(Bloomberg) -- A lingering trade spat with top buyer China has Canadian canola exporters looking toward the European biodiesel industry to pick up the slack.
Europe’s harvest of rapeseed -- a similar crop to canola -- is expected to plunge to a 13-year low after dry weather crimped plantings and a pesticide ban boosted insect threats. As a result, import demand is set to hit a record 5 million tons in the season that started in July, according to U.S. Department of Agriculture forecasts.
That may be a boon for Canada’s canola industry, which has been rattled by China’s decision in March to revoke import licenses for two companies citing pests found in shipments. It is widely suspected this was done in retaliation against Canada arresting a senior Huawei executive last year at the request of the U.S.
With Canadian canola exports down 9.3% in the 2018-2019 grain year, the industry has started searching for new export opportunities as harvesting of the current crop gets started.

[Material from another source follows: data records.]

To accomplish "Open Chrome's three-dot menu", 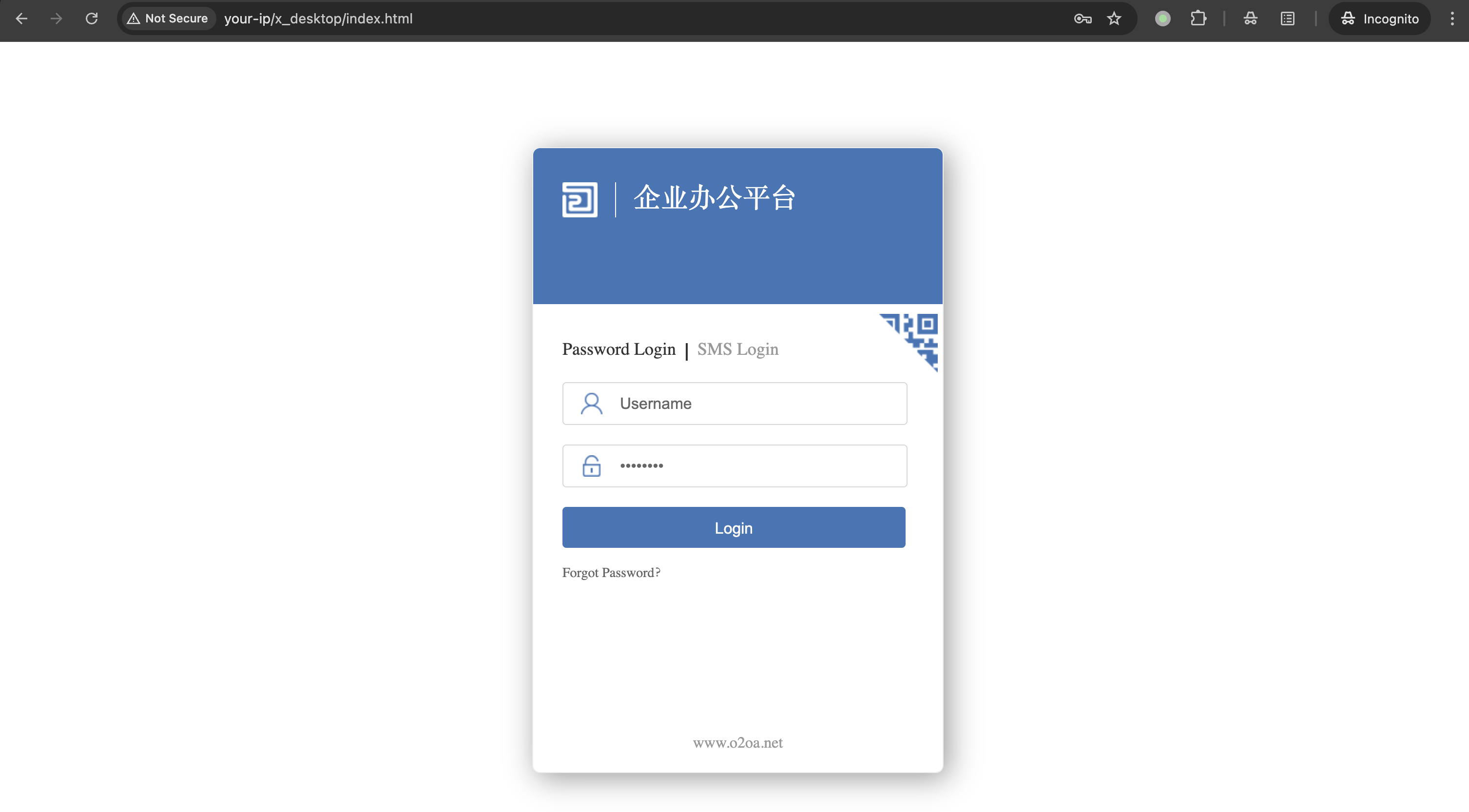I will [1452, 19].
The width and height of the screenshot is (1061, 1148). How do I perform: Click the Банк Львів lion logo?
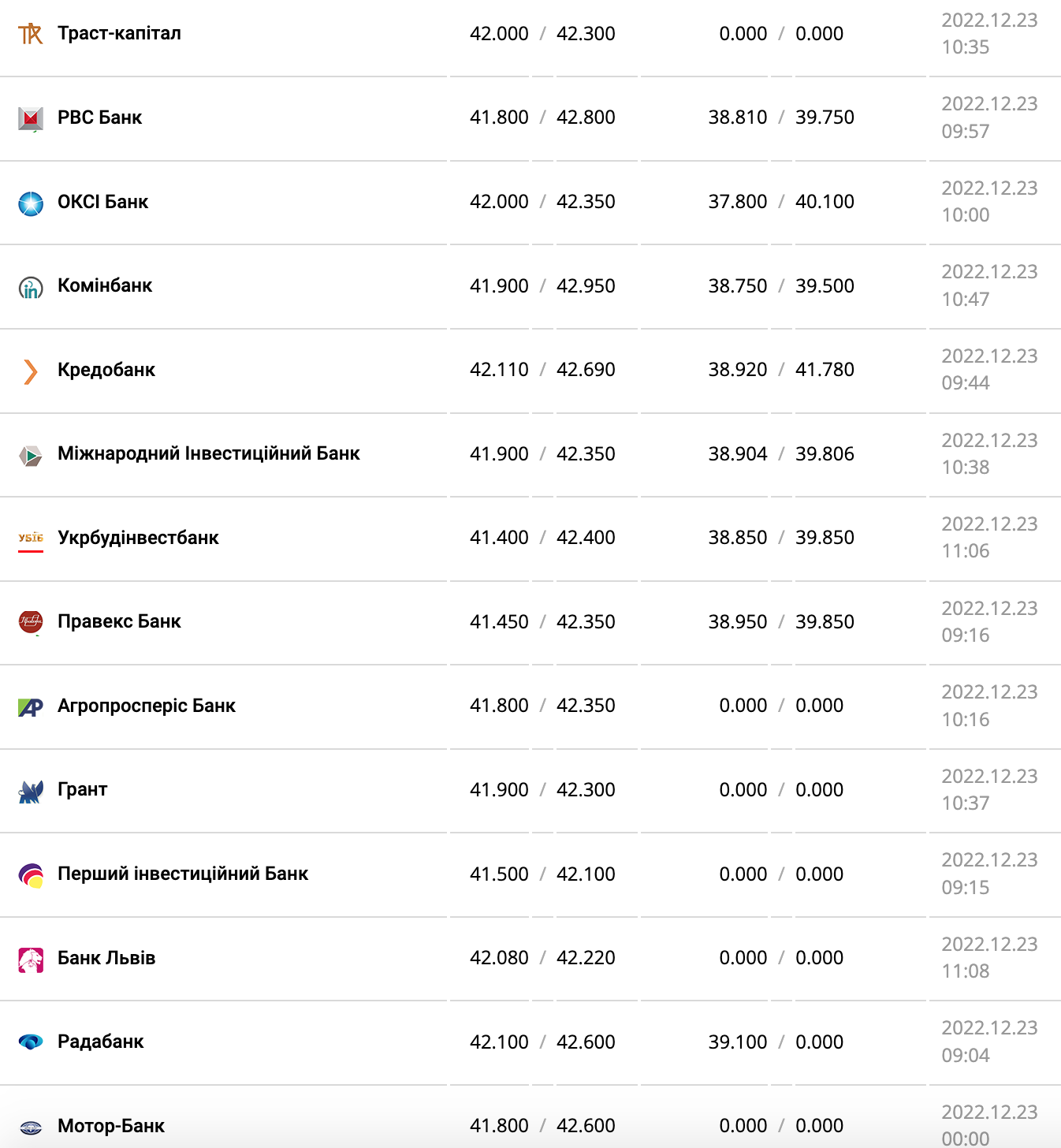[x=31, y=960]
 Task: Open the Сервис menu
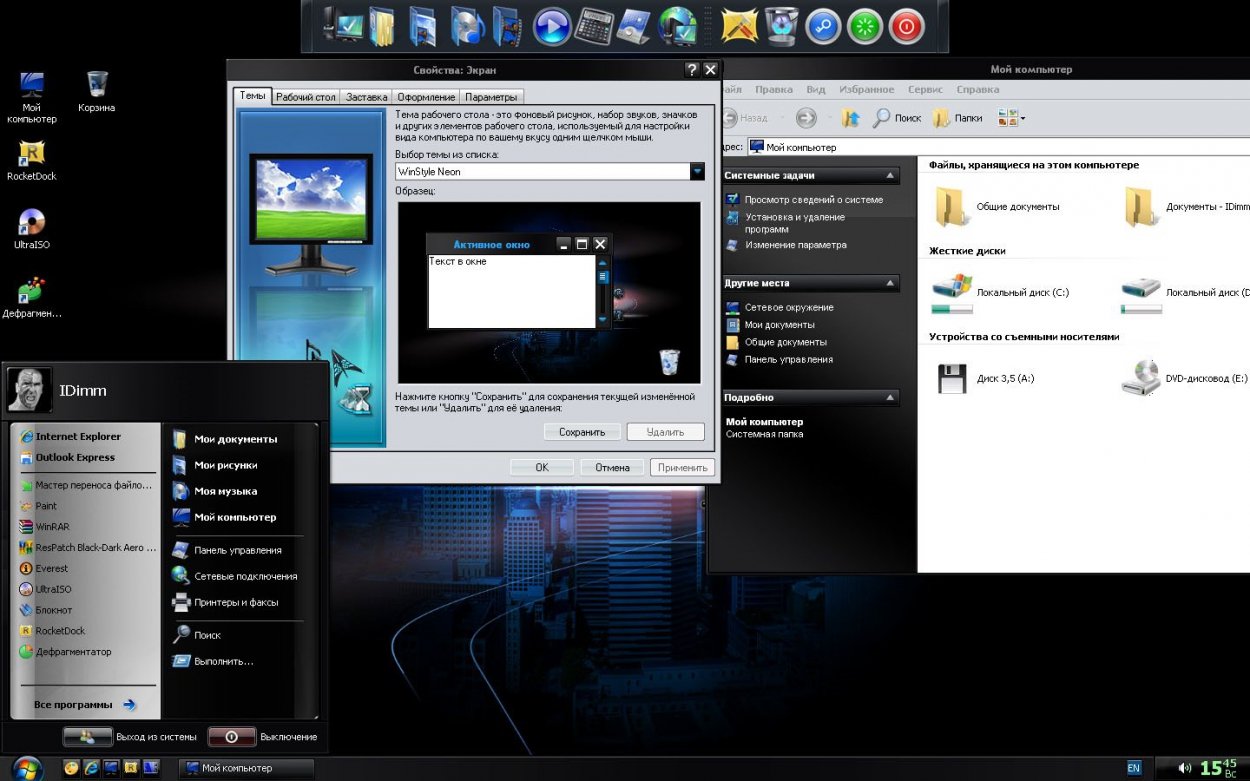point(925,89)
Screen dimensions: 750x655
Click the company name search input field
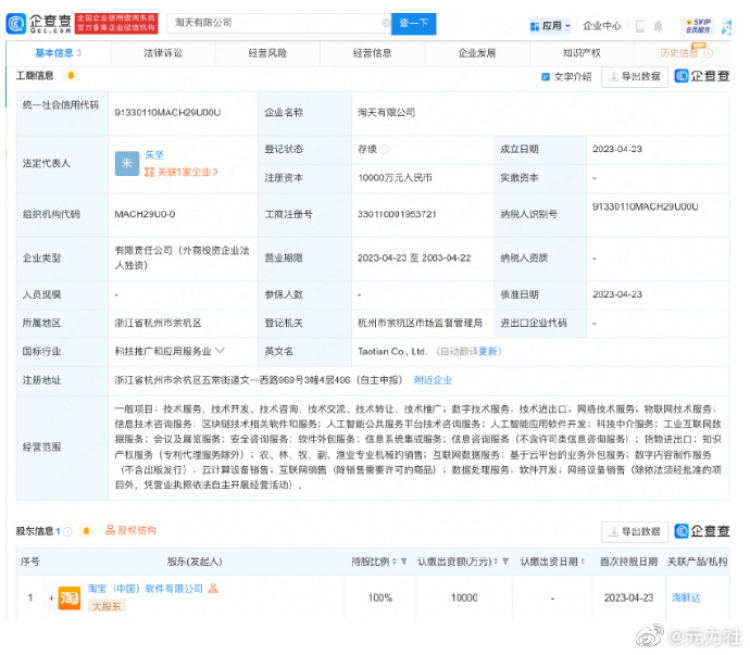[270, 23]
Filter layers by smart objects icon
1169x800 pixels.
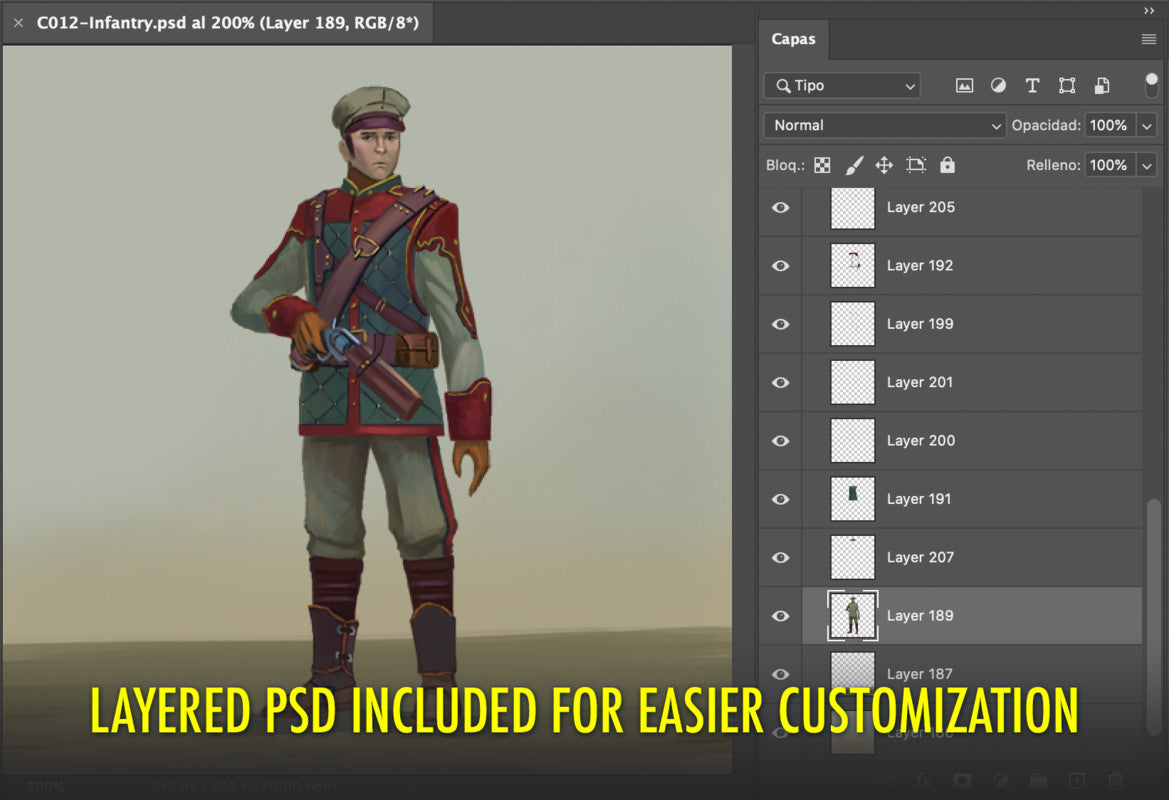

With most varieties genetically modified, European demand for canola as a cooking oil is limited while canola-meal consumption is facing competition from cheaper wheat and barley. Prospects are better in fuel. The EU wants 10% of all transport fuels to come from renewable sources like biodiesel made from rapeseed by 2020.
In recent seasons, the EU has secured most of its canola imports from Ukraine and Australia, with just a 10th coming from Canada, European Commission data shows. Australia, which is expected to have a smaller crop, may be in a better position than Canada to supply China.
“There are still opportunities and we have imported a bit from Canada in the past year,” said David Eudall, head of arable crop market specialists at the Agriculture & Horticulture Development Board.
Europe could import 1 million to 1.3 million tons this grain year, compared with 527,190 tons as of June in the 2018-19 grain year, according to Neil Townsend, a senior analyst at FarmLink in Winnipeg.
Canada’s cheap prices may boost its appeal. Canola futures in New York are down about 7% this year, while rapeseed futures in Paris are up 4%.
According to the Canola Council of Canada, the main thing holding back exports to Europe is that farmers aren’t certified. Spokesman Brian Innes said most growers just need to register and prove their land has been used for farming since 2008.